→ What is needed:
Answer these questions using the text on the causes of autism.
1. About how much of the risk of a child developing autism comes from heritability?
2. Compared with the general population, how much more likely are siblings of those with autism to be autistic?
3. During what period do all known teratogens related to autism risk appear to act?
======== Text passage
Many causes of autism have been proposed, but understanding of the theory of causation of autism and the other autism spectrum disorders is incomplete. Heritability contributes about 90% of the risk of a child developing autism, but the genetics of autism are complex and typically it is unclear which genes are responsible.In rare cases, autism is strongly associated with agents that cause birth defects. Many other causes have been proposed, such as exposure of children to vaccines; these proposals are controversial and the vaccine hypotheses lacks compelling scientific evidence.



Is Autism Genetic?

Autism has a strong genetic basis, although the genetics of autism are complex and it is unclear whether ASD is explained more by rare mutations with major effects, or by rare multigene interactions of common genetic variants. Complexity arises due to interactions among multiple genes, the environment, and epigenetic factors which do not change DNA but are heritable and influence gene expression. Studies of twins suggest that heritability is 0.7 for autism and as high as 0.9 for ASD, and siblings of those with autism are about 25 times more likely to be autistic than the general population. However, most of the mutations that increase autism risk have not been identified. Typically, autism cannot be traced to a Mendelian (single-gene) mutation or to a single chromosome abnormality like fragile X syndrome, and none of the genetic syndromes associated with ASDs have been shown to selectively cause ASD. Numerous candidate genes have been located, with only small effects attributable to any particular gene. The large number of autistic individuals with unaffected family members may result from copy number variations—spontaneous deletions or duplications in genetic material during meiosis. Hence, a substantial fraction of autism cases may be traceable to genetic causes that are highly heritable but not inherited: that is, the mutation that causes the autism is not present in the parental genome.



Is autism caused by synaptic disfunction?

Several lines of evidence point to synaptic dysfunction as a cause of autism. Some rare mutations may lead to autism by disrupting some synaptic pathways, such as those involved with cell adhesion.Gene replacement studies in mice suggest that autistic symptoms are closely related to later developmental steps that depend on activity in synapses and on activity-dependent changes. All known teratogens (agents that cause birth defects) related to the risk of autism appear to act during the first eight weeks from conception, and though this does not exclude the possibility that autism can be initiated or affected later, it is strong evidence that autism arises very early in development.





Is autism caused by environmental factors?
================
======== Excerpted data
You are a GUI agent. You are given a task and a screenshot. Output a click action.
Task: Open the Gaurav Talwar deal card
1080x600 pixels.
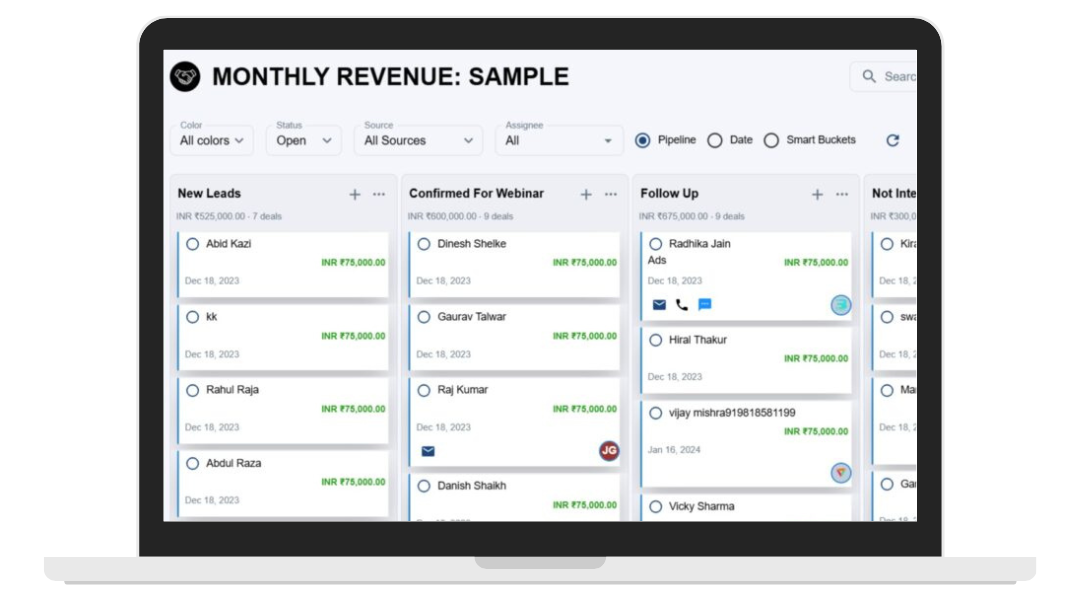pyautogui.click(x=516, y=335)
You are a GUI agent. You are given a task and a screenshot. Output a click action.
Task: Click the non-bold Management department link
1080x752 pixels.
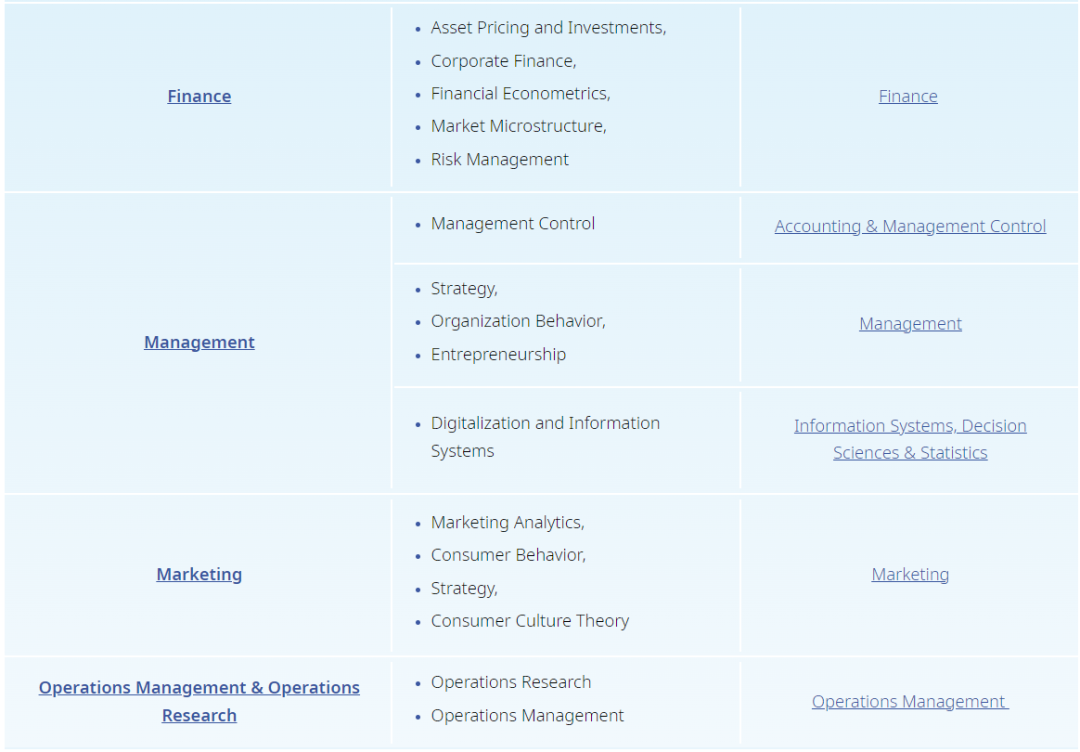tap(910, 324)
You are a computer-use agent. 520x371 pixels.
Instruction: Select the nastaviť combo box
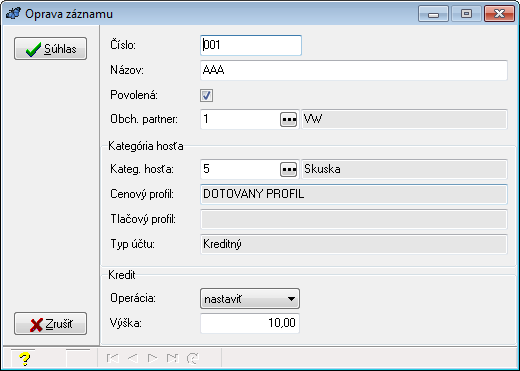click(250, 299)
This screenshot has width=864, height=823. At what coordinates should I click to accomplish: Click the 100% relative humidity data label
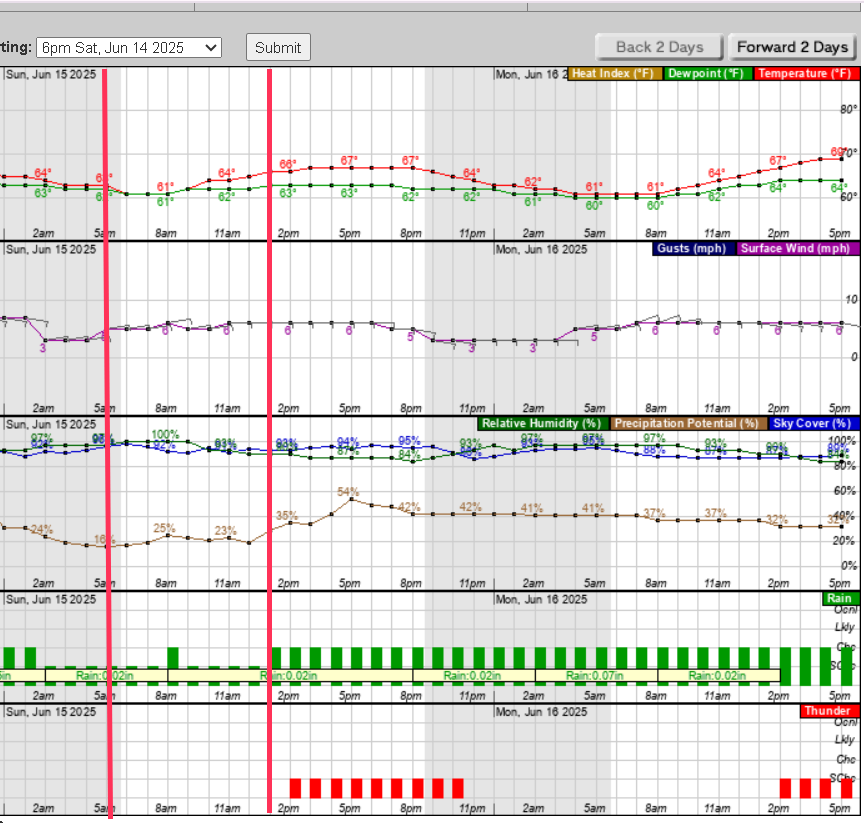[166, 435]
================
→ Task result:
1. About 90%.
2. About 25 times more likely.
3. During the first eight weeks from conception.